I should also add that this has been going on for nearly 3 years - including but not limited to the time I was undergoing fertility treatments, pregnant and post-partum. One video request was the day before I went into labor (but my child was a slight bit early)... another was 16 days following birth
If I did what I really want to, I would print out copies of everything and send to his parents, friends, bosses and subordinates at work so he would be destroyed personally and professionally.
 I will say, don't do this. At least not right now. You may decide you want to stay with him, and you will not want people to hate your husband. Also, since you will need him to pay child support if you do leave him, you can't really afford to ruin him professionally.Â
I know but usually I would be going scorched earth. I still may take it to my ils bc they would be appalled (and rightfully so)
Damn this is bad. Where do you plan on confronting him? Please stay safe and smart.
I don't know. I am traveling this week so I am going to use some time to process. I may very well come home with the evidence tomorrow and put it for him to find. The other part of me wants to wait and see if/when he does it again and confront him basically in real time.
I know but usually I would be going scorched earth. I still may take it to my ils bc they would be appalled (and rightfully so)
I wouldn't do this either. How would it benefit you or your child?
Because they and everyone else, including formerly me, think he is so perfect. He is a good father, provider and, I thought, partner/husband. This would ruin them, like it has ruined me and frankly they deserve it.
It also puts him on the defensive - impossible to talk his way out with the evidence I have.
I really appreciate all the responses here. I have felt like I wanted to claw my way out of my skin since I discovered this on Friday night. I've spent 2 days, most of that together, acting like everything is fine and it is killing me.
Does your company has an Employee Assistance Program (EAP)? If so contact they should be able to set you up with a counselor (and you can usually get several sessions free of charge).

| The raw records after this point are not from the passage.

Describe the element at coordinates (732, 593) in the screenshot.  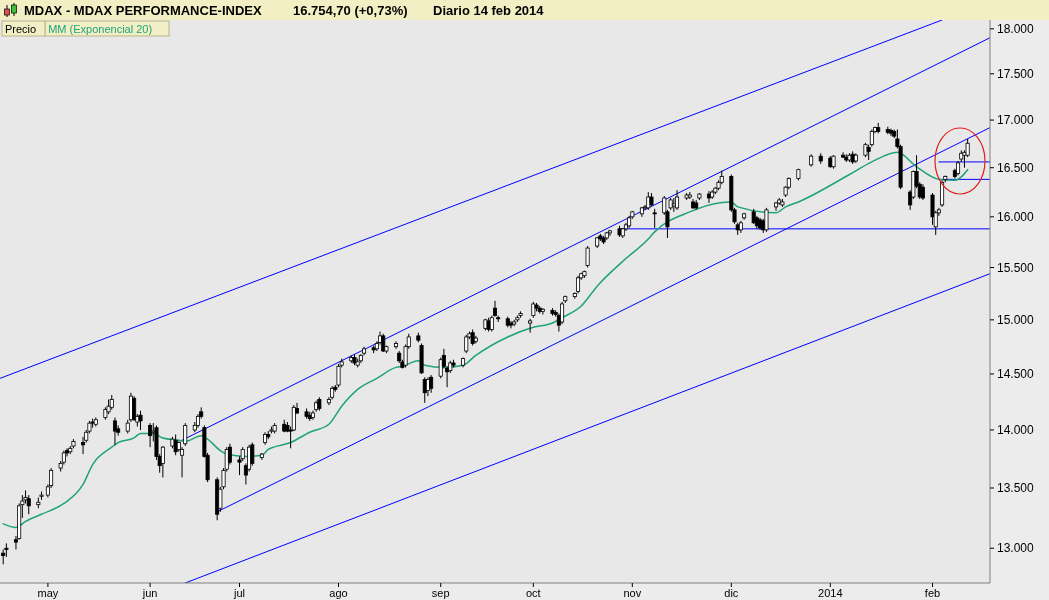
I see `x-tick-label: dic` at that location.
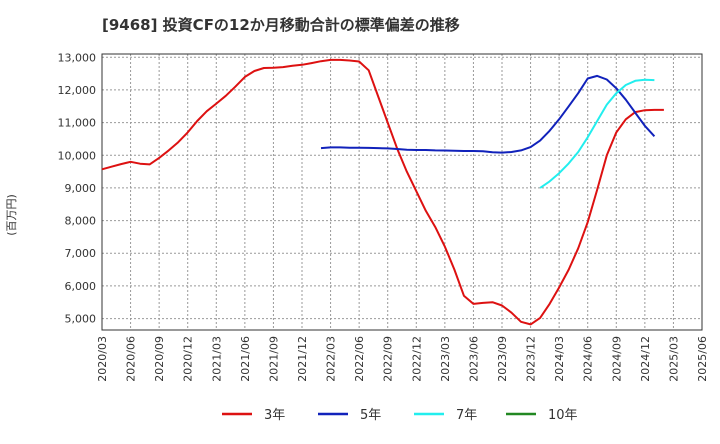  Describe the element at coordinates (466, 416) in the screenshot. I see `legend-label: 7年` at that location.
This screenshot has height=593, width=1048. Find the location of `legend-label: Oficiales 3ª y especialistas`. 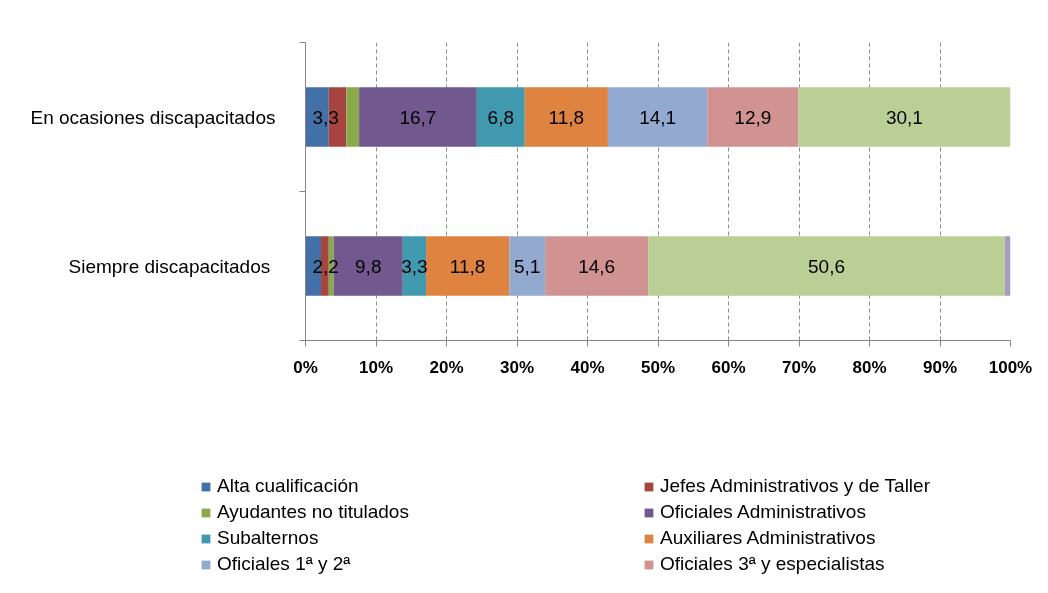

legend-label: Oficiales 3ª y especialistas is located at coordinates (772, 564).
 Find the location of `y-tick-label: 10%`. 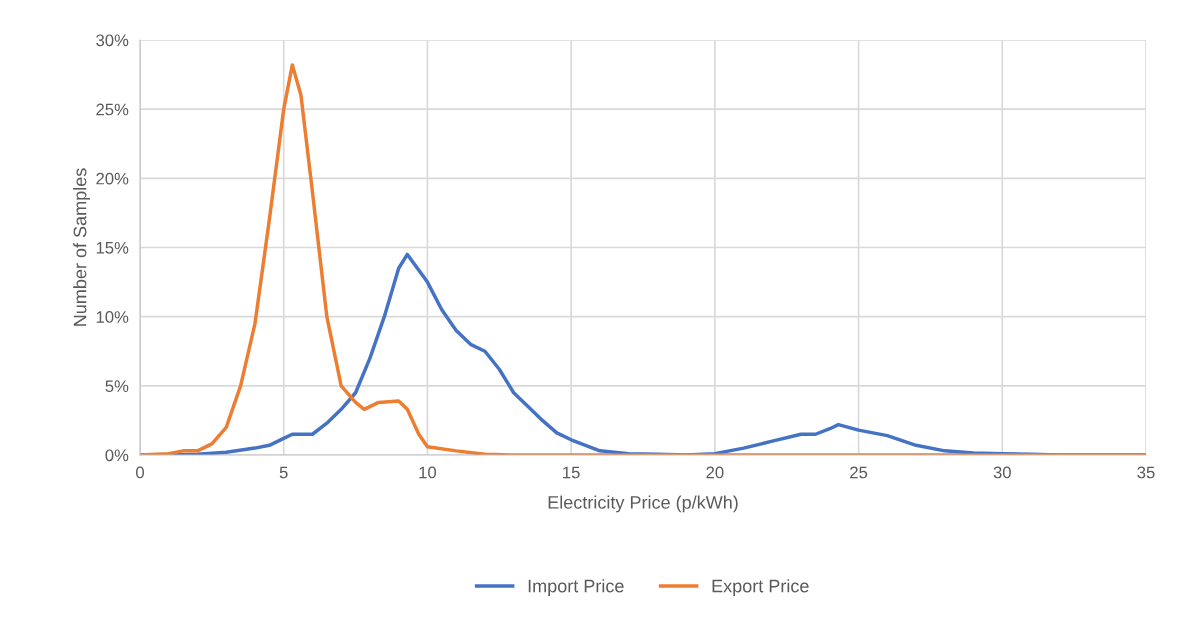

y-tick-label: 10% is located at coordinates (112, 317).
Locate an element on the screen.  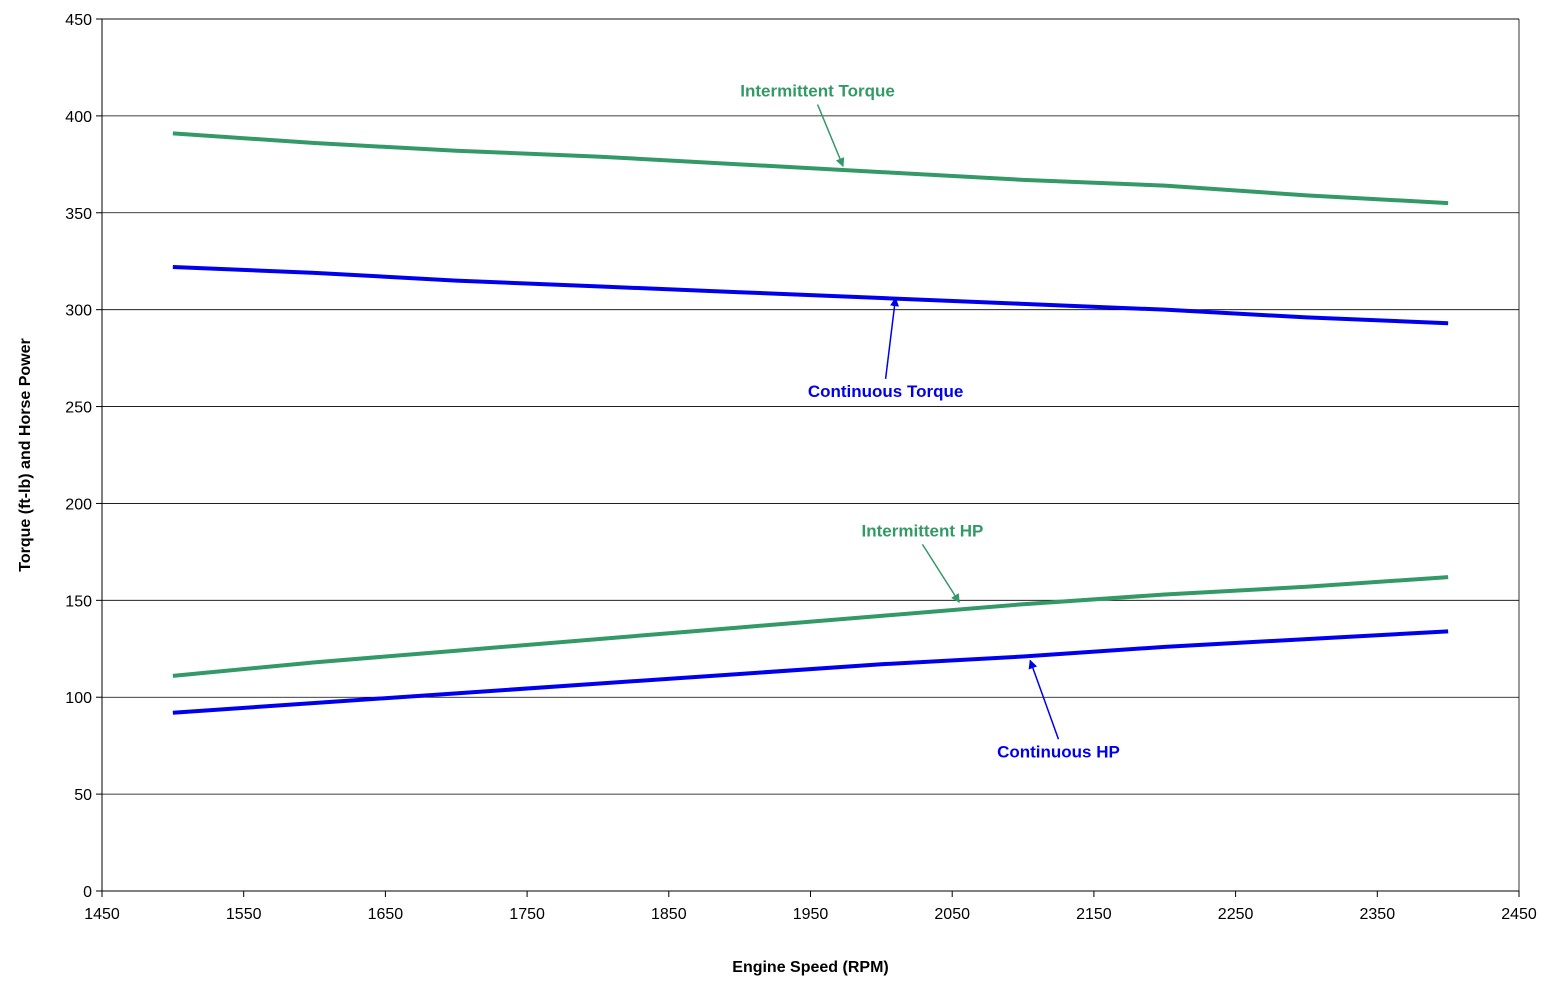
x-tick-label: 2350 is located at coordinates (1378, 914).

I would contact a lawyer to understand what your rights are in your state.
Also you can check out the site surviving infidelity (dot) com for help and resources.
He's betrayed your trust. He knows what he was doing was wrong, hence why he kept it from you. Defining it as cheating or not doesn't really matter, honestly. He's not acting in good faith as your spouse.
Take whatever time you need to get your thoughts in order and your ducks in a row. I've been in a similar position with my XH, unfortunately. Pull a credit report on yourself and put a freeze on your credit for a while, especially if you confront him. If this is a compulsion he can't control then he may get desperate. The suggestion to get an STD screen is a good one.
My final suggestion is to seek out a therapist and a lawyer. Even if you decide to stay, you will want a way to process this with some professionals. If you decide to leave, they will be invaluable in helping you heal and protect yourself.
Post by badtzmaru22 on Oct 4, 2015 19:31:25 GMT -5
I am so sorry you are dealing with this. I have no advice. I would probably be insane over the amount of money spent, and not able to keep a clear head, so I admire you for that. Vent here if you need to. ::hugs::
Wow, I can't even with the follow ups. Whether friends or family would consider it cheating, doesn't matter. There was a huge breach of trust and that's all the matters when it's your marriage.
You've received helpful advice, so I have nothing to add. We're here for you.
Post by imojoebunny on Oct 4, 2015 20:23:53 GMT -5
I am sorry you have to go through this. I would only add to what the others have said that you want to make sure you document all your assets and debts, no matter what you decide to do. Things have a way of "disappearing" when people are confronted with infidelity, especially, if you mention divorce. A visit with an attorney is a good way to know your options if things go south. This alone might not send me over the edge, but without remorse or a change, I think I could easily change my mind.
I am impressed by how methodical you are being despite how painful this is. I wish you the best of luck compiling all the information you need regardless of how you plan to use it and wish you lots of strength. I do hope you'll find a therapist to help you process it all.
Everyone else has said this already, but we are most definitely here for you!
I am impressed by how methodical you are being despite how painful this is. I wish you the best of luck compiling all the information you need regardless of how you plan to use it and wish you lots of strength. I do hope you'll find a therapist to help you process it all.
Everyone else has said this already, but we are most definitely here for you!
I almost feel like a sociopath, with how cool I am being on the exterior. I mean, we were talking babies, potential names, etc. not even an hour ago and the whole time I was screaming on the inside "F-U".
I'm so sorry, mmmae123. Sometimes it takes a really fucked up situation (pardon my language) to show us the super-human strength we have deep inside of us. You are most definitely NOT a sociopath!